**Task to complete:**
Nothing but the lines from the one containing "Task: Delete cell with the trash icon" through the one containing "Start logging with the sheet-plus icon", both included, should be given again, each exactly as written below.

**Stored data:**
+ + + +
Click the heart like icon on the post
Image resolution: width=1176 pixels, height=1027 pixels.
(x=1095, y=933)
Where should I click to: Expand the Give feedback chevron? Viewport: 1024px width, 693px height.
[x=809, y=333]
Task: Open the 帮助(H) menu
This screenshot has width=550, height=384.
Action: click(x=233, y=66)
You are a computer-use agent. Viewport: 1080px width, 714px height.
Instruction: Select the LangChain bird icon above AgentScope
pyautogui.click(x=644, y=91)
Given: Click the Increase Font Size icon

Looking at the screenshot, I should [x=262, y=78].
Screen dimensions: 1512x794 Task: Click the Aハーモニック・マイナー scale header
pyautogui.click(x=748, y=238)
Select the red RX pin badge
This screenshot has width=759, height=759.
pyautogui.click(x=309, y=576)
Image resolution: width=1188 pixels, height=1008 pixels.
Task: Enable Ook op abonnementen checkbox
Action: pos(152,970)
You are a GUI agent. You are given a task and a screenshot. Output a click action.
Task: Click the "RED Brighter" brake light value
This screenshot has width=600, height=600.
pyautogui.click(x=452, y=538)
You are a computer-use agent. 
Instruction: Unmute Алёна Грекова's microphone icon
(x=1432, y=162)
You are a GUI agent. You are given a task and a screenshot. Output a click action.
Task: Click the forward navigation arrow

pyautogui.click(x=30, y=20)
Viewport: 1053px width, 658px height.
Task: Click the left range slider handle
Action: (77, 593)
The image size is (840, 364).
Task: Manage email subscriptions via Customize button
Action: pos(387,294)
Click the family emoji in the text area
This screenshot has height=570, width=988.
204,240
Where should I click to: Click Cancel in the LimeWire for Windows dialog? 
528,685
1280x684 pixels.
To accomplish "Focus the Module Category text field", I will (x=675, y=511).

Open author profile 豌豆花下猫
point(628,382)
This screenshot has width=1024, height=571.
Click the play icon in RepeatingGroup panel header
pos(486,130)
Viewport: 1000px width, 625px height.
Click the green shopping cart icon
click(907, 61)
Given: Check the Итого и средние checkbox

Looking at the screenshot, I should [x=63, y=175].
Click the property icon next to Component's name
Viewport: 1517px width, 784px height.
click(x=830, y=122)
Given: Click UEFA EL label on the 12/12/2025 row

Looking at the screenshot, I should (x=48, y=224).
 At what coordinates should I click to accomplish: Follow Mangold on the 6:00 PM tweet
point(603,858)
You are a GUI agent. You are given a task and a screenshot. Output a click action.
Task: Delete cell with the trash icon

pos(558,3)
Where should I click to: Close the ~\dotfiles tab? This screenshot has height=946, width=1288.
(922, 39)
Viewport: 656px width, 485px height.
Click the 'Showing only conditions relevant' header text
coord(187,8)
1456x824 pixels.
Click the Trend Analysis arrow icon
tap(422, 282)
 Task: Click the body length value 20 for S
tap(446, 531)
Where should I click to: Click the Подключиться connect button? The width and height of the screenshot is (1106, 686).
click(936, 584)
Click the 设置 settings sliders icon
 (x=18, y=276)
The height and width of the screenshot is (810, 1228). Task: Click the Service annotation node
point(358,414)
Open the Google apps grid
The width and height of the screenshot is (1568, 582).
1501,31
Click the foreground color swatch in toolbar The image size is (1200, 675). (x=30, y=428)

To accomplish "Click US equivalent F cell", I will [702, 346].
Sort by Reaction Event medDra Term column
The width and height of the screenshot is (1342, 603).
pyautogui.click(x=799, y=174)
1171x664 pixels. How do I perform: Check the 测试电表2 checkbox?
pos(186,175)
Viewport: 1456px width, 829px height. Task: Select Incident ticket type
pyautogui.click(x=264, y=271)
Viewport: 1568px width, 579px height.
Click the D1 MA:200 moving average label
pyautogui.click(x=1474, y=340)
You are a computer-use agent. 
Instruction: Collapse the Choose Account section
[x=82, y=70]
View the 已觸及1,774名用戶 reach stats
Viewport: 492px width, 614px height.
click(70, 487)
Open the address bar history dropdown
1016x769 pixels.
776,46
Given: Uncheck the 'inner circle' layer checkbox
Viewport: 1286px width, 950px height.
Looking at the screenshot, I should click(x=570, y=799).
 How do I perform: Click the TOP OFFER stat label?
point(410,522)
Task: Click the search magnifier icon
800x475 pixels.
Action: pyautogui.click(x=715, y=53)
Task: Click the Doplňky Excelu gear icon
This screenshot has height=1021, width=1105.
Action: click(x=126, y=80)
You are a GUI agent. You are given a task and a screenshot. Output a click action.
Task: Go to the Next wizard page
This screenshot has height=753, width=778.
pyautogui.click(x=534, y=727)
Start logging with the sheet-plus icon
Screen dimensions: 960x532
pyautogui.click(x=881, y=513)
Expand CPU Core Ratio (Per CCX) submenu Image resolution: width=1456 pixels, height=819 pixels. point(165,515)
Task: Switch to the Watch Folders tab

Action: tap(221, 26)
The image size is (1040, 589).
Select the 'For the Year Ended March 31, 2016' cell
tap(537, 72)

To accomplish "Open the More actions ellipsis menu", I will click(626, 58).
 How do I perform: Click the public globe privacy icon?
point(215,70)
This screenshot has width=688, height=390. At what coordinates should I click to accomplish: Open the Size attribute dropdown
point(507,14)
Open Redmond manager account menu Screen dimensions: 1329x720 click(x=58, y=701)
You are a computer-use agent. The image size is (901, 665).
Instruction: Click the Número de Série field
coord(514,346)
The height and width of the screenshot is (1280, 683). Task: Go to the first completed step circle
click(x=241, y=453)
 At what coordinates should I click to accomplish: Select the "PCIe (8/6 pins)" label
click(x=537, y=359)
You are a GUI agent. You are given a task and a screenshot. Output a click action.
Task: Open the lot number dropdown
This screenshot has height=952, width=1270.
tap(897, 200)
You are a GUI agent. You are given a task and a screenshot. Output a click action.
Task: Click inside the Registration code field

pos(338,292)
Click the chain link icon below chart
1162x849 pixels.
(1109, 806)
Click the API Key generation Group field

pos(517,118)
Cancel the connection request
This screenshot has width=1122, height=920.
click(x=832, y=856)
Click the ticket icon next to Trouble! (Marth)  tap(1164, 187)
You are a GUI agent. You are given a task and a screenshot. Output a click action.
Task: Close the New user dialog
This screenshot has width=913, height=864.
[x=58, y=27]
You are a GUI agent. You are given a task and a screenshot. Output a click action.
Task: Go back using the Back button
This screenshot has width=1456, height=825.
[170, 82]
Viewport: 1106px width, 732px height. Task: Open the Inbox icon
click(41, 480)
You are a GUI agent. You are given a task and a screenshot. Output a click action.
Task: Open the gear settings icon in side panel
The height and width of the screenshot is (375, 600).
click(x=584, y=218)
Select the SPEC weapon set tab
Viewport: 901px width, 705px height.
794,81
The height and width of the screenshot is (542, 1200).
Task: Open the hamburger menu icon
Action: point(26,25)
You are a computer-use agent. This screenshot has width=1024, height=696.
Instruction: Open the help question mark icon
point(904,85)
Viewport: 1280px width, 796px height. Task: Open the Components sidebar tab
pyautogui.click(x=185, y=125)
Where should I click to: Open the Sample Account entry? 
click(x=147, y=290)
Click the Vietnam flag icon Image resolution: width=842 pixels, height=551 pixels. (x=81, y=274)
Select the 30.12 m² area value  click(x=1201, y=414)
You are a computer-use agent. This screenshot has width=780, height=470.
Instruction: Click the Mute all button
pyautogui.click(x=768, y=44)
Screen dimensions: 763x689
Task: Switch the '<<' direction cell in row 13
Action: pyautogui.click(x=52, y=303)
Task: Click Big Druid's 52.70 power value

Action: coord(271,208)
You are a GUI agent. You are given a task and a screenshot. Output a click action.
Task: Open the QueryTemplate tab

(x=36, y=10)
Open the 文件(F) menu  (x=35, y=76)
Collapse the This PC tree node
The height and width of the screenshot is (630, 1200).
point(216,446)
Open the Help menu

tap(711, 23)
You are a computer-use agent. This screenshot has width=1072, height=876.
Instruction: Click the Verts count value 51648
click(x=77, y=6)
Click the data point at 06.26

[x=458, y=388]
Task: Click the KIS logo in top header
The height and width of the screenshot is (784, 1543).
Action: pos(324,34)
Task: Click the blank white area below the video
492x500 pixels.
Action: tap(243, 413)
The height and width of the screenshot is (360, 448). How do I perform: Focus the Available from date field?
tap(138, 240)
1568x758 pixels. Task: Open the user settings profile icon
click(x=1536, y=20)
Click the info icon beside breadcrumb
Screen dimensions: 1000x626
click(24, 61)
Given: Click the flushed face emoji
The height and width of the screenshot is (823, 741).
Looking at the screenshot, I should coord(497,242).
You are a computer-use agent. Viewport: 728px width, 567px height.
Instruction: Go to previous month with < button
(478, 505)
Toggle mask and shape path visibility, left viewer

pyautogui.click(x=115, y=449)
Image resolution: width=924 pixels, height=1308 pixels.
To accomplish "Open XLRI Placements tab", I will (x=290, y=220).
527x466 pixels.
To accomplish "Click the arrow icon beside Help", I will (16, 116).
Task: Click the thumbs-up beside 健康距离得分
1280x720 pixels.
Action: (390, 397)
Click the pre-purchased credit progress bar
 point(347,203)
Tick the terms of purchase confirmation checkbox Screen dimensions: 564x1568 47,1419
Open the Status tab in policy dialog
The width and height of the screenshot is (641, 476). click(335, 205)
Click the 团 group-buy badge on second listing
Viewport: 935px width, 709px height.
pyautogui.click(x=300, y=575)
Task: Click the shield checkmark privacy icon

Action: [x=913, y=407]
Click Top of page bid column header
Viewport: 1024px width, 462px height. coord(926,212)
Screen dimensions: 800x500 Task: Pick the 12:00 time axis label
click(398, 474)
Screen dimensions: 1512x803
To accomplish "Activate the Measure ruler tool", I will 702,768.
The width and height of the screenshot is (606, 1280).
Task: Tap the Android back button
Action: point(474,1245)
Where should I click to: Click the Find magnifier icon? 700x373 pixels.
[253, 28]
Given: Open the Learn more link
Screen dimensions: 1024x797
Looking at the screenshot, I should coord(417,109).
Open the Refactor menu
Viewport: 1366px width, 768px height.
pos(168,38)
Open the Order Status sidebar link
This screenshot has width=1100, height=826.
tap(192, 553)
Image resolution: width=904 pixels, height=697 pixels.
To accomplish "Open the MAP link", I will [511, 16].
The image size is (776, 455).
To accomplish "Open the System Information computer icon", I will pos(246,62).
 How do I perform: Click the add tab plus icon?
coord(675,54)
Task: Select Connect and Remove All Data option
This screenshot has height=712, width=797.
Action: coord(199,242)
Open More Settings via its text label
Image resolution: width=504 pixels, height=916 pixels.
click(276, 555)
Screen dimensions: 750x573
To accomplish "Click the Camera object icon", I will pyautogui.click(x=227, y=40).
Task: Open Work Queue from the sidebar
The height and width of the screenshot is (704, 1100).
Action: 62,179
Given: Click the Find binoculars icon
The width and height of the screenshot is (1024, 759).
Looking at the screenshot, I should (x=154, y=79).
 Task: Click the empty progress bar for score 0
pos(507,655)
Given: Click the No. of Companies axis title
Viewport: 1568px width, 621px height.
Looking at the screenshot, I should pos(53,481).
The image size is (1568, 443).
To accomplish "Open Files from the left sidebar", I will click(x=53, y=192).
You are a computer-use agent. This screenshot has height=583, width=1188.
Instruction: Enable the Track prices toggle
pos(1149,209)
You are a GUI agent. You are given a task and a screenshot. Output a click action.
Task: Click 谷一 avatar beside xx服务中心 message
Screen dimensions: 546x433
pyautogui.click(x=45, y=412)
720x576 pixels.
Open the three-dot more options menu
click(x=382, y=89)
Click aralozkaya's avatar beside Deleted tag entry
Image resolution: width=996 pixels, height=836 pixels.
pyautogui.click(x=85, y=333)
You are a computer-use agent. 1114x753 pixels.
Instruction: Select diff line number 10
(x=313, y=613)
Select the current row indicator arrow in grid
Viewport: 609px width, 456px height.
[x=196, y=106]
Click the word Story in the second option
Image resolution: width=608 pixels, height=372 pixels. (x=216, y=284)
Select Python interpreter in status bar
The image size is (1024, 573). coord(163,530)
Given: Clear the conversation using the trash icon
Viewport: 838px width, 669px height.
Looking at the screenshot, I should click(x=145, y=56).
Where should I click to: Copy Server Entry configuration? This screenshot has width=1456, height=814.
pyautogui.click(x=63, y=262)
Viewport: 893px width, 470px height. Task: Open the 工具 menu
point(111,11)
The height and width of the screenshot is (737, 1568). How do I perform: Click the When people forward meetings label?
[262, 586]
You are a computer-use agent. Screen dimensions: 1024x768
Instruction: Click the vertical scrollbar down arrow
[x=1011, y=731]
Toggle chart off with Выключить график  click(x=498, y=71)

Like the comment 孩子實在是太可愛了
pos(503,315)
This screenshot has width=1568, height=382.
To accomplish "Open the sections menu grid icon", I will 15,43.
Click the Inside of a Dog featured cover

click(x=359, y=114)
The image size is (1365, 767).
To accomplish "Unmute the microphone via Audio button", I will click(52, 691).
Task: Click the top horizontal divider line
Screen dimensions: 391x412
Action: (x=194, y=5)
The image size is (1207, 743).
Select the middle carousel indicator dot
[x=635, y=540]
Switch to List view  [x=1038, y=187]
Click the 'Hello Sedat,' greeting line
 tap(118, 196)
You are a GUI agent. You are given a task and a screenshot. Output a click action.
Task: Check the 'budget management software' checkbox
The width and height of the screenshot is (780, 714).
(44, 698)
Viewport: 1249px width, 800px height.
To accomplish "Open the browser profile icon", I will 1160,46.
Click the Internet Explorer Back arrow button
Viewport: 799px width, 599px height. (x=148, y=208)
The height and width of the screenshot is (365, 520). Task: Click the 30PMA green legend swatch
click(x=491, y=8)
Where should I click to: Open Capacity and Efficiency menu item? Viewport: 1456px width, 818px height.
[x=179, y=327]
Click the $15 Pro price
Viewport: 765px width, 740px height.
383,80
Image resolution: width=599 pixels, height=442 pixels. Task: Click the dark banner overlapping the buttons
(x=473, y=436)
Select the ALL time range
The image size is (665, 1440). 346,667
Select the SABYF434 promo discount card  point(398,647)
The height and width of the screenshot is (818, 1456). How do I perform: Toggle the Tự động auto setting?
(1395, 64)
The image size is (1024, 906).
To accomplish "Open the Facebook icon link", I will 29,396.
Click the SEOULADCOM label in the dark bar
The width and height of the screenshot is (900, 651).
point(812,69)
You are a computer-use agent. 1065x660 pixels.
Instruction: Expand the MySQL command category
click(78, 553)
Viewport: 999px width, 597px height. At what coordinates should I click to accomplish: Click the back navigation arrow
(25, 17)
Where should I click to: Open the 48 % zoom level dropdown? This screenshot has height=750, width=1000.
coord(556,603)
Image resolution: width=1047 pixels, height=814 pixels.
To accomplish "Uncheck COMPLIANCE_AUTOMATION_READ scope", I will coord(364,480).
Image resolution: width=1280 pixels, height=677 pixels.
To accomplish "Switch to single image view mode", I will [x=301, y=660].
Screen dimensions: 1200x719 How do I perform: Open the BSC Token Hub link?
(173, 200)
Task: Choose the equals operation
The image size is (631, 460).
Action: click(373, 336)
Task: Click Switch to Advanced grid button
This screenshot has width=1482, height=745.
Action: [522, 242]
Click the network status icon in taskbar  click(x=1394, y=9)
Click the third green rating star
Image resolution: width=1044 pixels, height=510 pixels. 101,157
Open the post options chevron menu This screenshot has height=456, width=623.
+ + + +
**Response to the task:**
Task: Delete cell with the trash icon

pos(558,3)
Where should I click to: Close the ~\dotfiles tab? This screenshot has height=946, width=1288.
(922, 39)
Viewport: 656px width, 485px height.
Click the 'Showing only conditions relevant' header text
coord(187,8)
1456x824 pixels.
Click the Trend Analysis arrow icon
tap(422, 282)
 Task: Click the body length value 20 for S
tap(446, 531)
Where should I click to: Click the Подключиться connect button? The width and height of the screenshot is (1106, 686).
click(936, 584)
Click the 设置 settings sliders icon
 (x=18, y=276)
The height and width of the screenshot is (810, 1228). Task: Click the Service annotation node
point(358,414)
Open the Google apps grid
The width and height of the screenshot is (1568, 582).
1501,31
Click the foreground color swatch in toolbar The image size is (1200, 675). (x=30, y=428)

To accomplish "Click US equivalent F cell", I will [702, 346].
Sort by Reaction Event medDra Term column
The width and height of the screenshot is (1342, 603).
pyautogui.click(x=799, y=174)
1171x664 pixels. How do I perform: Check the 测试电表2 checkbox?
pos(186,175)
Viewport: 1456px width, 829px height. Task: Select Incident ticket type
pyautogui.click(x=264, y=271)
Viewport: 1568px width, 579px height.
Click the D1 MA:200 moving average label
pyautogui.click(x=1474, y=340)
You are a computer-use agent. 
Instruction: Collapse the Choose Account section
[x=82, y=70]
View the 已觸及1,774名用戶 reach stats
Viewport: 492px width, 614px height.
click(70, 487)
Open the address bar history dropdown
1016x769 pixels.
776,46
Given: Uncheck the 'inner circle' layer checkbox
Viewport: 1286px width, 950px height.
Looking at the screenshot, I should click(x=570, y=799).
 How do I perform: Click the TOP OFFER stat label?
point(410,522)
Task: Click the search magnifier icon
800x475 pixels.
Action: pyautogui.click(x=715, y=53)
Task: Click the Doplňky Excelu gear icon
This screenshot has height=1021, width=1105.
Action: click(x=126, y=80)
You are a GUI agent. You are given a task and a screenshot. Output a click action.
Task: Go to the Next wizard page
This screenshot has height=753, width=778.
pyautogui.click(x=534, y=727)
Start logging with the sheet-plus icon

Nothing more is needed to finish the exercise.